THE PROBLEM
What is the number of lines in the entries that contain "width"? Reply with that number only.

Stored data entries
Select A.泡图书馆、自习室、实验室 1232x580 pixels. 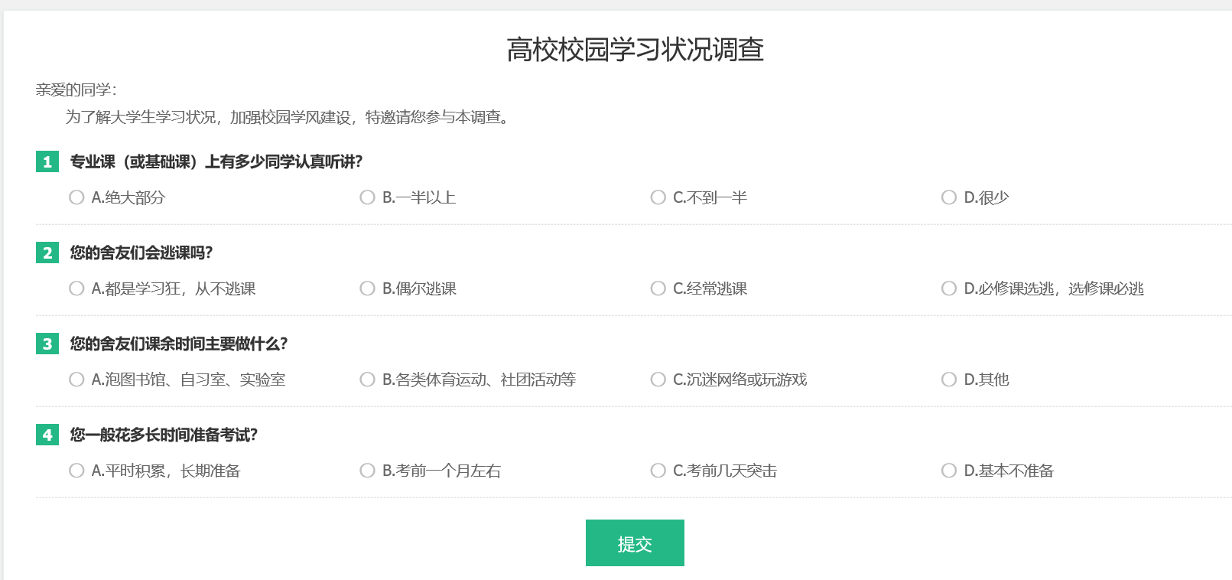pos(76,380)

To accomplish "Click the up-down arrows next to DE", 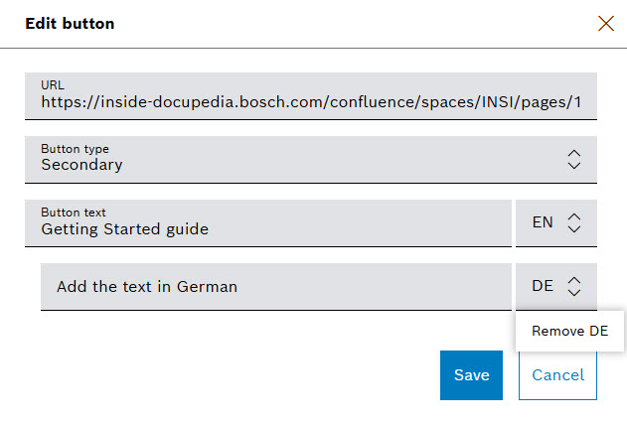I will (x=573, y=287).
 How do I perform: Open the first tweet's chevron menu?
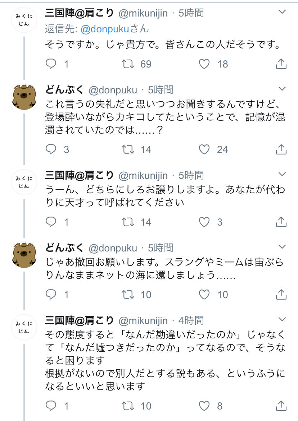(x=282, y=12)

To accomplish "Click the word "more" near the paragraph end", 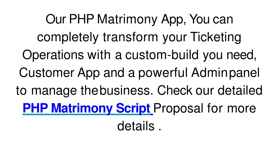I will pos(241,108).
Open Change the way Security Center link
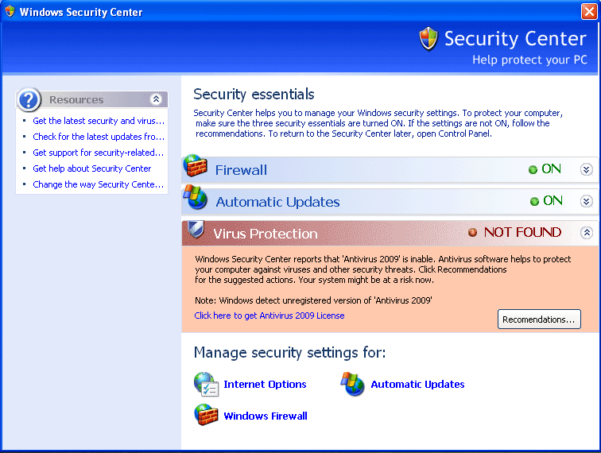 coord(99,184)
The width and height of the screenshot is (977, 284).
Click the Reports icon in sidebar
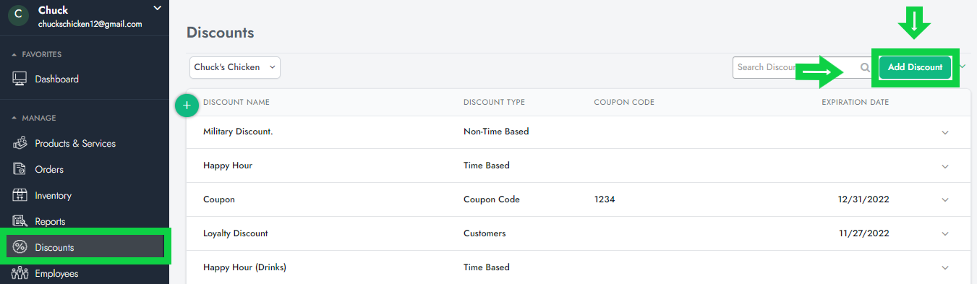(x=20, y=221)
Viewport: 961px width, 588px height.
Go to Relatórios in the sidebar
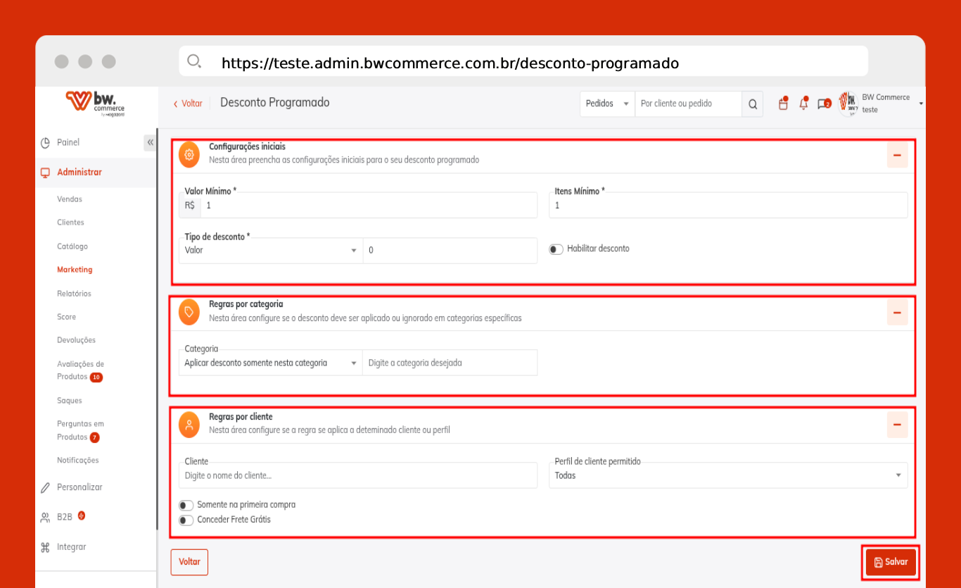click(x=74, y=294)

WRITTEN SOLUTION
2